Pioneer: Landwirte nehmen Soforthilfe an

von , am
29.11.2010

Buxtehude - Das Soforthilfe-Paket für die vom Maisumbruch betroffenen Landwirte ist ausgezahlt. 99 Prozent der insgesamt 228 Landwirte haben die Soforthilfe von 1.800 Euro pro Hektar angenommen.

© agrar-portal.com

Das meldete heute das Saatgutunternehmen Pioneer aus Buxtehude. Die Soforthilfe biete eine finanzielle Unterstützung für die entstandenen Ernteausfälle und Umbruchkosten auf insgesamt 1.650 Hektar Maisfläche in Bayern, Baden-Württemberg, Niedersachsen, Brandenburg, Rheinland-Pfalz, Mecklenburg-Vorpommern und Hessen.

"Pioneer steht den betroffenen Landwirten unterstützend zur Seite. Wir waren stets bestrebt schnell und unbürokratisch zu helfen", sagte Ulrich Schmidt, Geschäftsführer von Pioneer Hi-Bred Northern Europe. Das Übereinkommen mit den Landwirten biete Pioneer jetzt die Möglichkeit, die Rechtmäßigkeit des Handelns der Kontrollbehörden gerichtlich überprüfen zu lassen.

Pioneer und Land Niedersachsen streiten über Schuldfrage

Die für das Unternehmen zuständigen Behörden in Niedersachsen hatten im Frühjahr erklärt, dass das von Pioneer ausgelieferte Saatgut Spuren einer gentechnischen Veränderung aufweise. "Allerdings informierten sie uns erst Ende April und damit zu spät, als die Aussaat bereits erfolgt war", schreibt Pioneer in einer Pressemitteilung. Das niedersächsische Agrarressort wirft der Firma Pioneer indes vor, sie habe das beprobte Saatgut in Verkehr gebracht, ohne die Untersuchungsergebnisse abzuwarten. Darüber hinaus seien die Daten über die Vertriebswege von Pioneer über Wochen zurückgehalten und erst aufgrund gerichtlicher Entscheidung herausgegeben worden, kritisiert das Ministerium.

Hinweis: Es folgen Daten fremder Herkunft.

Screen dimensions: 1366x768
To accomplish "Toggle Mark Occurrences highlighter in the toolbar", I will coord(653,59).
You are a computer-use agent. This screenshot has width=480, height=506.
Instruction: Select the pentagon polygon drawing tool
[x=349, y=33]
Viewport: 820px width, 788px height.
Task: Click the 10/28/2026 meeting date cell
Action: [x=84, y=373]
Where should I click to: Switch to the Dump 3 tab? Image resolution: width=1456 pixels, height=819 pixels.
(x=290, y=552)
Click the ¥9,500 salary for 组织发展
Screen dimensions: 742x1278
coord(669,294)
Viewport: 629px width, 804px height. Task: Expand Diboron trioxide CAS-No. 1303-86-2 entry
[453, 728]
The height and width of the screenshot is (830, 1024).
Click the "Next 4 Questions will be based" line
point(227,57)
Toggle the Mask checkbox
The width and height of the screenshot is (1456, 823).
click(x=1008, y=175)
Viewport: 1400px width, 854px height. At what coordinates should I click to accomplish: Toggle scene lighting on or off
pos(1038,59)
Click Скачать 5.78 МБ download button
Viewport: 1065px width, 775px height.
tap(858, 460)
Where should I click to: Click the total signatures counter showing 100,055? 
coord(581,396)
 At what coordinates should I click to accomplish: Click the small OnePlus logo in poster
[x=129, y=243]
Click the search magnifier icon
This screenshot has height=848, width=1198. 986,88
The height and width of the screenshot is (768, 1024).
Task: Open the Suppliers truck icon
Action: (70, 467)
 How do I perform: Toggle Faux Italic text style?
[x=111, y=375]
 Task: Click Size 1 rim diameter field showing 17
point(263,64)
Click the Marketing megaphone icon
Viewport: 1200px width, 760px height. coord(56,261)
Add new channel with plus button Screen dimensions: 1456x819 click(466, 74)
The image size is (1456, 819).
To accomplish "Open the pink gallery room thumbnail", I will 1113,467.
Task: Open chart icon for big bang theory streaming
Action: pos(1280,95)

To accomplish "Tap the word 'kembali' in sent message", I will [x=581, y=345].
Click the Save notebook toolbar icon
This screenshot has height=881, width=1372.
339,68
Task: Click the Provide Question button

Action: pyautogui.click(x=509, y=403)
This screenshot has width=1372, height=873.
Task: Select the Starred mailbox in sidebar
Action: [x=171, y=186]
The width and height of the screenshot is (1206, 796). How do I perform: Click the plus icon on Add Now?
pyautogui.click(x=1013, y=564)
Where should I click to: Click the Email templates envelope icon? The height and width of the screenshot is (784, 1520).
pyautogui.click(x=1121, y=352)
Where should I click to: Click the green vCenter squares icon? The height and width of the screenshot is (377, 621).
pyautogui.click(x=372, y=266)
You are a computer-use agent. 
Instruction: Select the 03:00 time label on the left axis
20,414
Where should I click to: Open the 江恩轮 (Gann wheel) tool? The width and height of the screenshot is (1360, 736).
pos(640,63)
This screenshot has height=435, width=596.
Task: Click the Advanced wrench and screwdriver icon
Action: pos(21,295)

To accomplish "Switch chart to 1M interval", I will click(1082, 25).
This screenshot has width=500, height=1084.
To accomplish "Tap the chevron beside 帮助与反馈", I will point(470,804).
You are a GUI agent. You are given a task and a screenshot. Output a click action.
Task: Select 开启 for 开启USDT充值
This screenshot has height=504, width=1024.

Saatgutunternehmen kündigt Klage an

Pioneer will eigenen Angaben zufolge nun juristisch gegen das Land Niedersachen vorgehen und den durch den Umbruch von Maisflächen entstandenen Schaden geltend machen. "Wir haben großes Verständnis für die Sorgen der betroffenen Landwirte. Bei der Haftungsfrage sehen wir jedoch eindeutig das Land Niedersachsen in der Pflicht. Es wird nun Sache der Gerichte sein, diese Frage verbindlich zu klären", sagte Schmid.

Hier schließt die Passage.